The project uses the KKBox churn competition data, with the following core files:

  • train.csv
  • train_v2.csv
  • transactions.csv
  • transactions_v2.csv
  • members_v3.csv

Additional user log data was also explored during research and experimentation. However, user-log-based features were not retained in the final selected model, because they did not produce stable improvement under leakage-safe, time-aware evaluation.


Main Challenge: Temporal Leakage

One of the most important findings in this project was that random split validation was misleading.

Early experiments using random train/test split produced extremely strong metrics.
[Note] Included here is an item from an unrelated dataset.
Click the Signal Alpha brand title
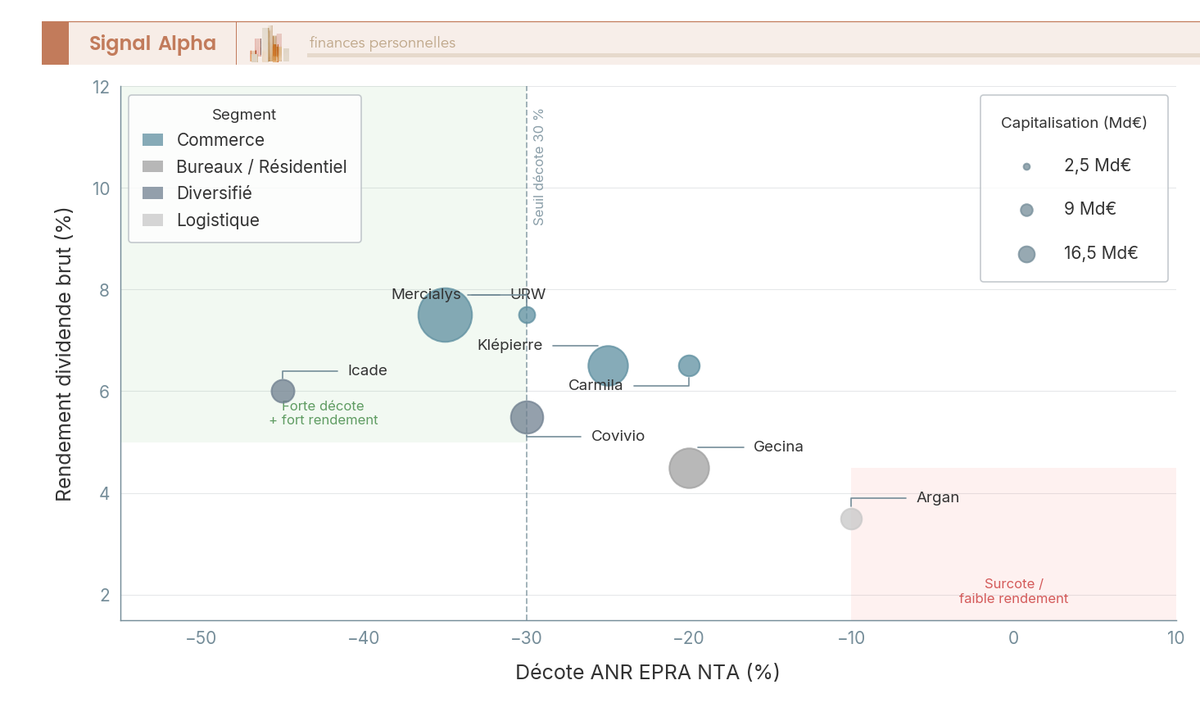Image resolution: width=1200 pixels, height=721 pixels. (152, 43)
However, this setup was not reliable for a temporally structured churn problem because future information could leak into training features, directly or indirectly.

To address this, the project was redesigned with a time-aware validation protocol:

  • train.csv was treated as the February snapshot
  • train_v2.csv was treated as the March snapshot
  • features were built only from information available before each cutoff date
  • final validation was performed from February to March

This produced lower but much more realistic and defensible performance.


Validation Strategy

Aspect Final Approach
Evaluation style Time-aware
Leakage handling Explicitly leakage-safe
Training snapshot February
Validation snapshot March
Final selection metric LogLoss
Final selected model Tuned XGBoost

Feature Engineering

Feature engineering focused primarily on transaction and member information.

Transaction-Based Features

Examples include:

  • number of distinct payment methods
  • mean and last payment plan days
  • mean and last listed price
  • mean and last actual amount paid
  • mean and last auto-renew behavior
  • cancellation statistics
  • earliest and latest transaction dates
  • latest membership expiry date

Engineered Features

Additional features were created from raw transaction and member signals:

  • NEW_NO_TRANSACTION
  • NEW_NO_MEMBER_INFO
  • NEW_GENDER_MISSING
  • NEW_MEMBERSHIP_DURATION_DAYS
  • NEW_LAST_TRANS_TO_EXPIRE_DAYS
  • NEW_REG_TO_LAST_TRANS_DAYS
  • NEW_PRICE_DIFF_LAST
  • NEW_PRICE_DIFF_MEAN
  • NEW_IS_DISCOUNT_USER
  • NEW_CANCEL_RATE
  • NEW_AUTO_RENEW_RATE

Features Explored but Not Retained

The following groups were researched during experimentation but excluded from the final selected model:

  • user log aggregates
  • time-window transaction features
  • trend-style user log features
  • decline-style user log features

These experiments were useful analytically, but they did not deliver stable improvement under the final leakage-safe time-aware setup.


Models Evaluated

1) Optimistic Random-Split Experiment

This experiment produced very strong results, but it was not leakage-safe and was therefore rejected as the final methodology.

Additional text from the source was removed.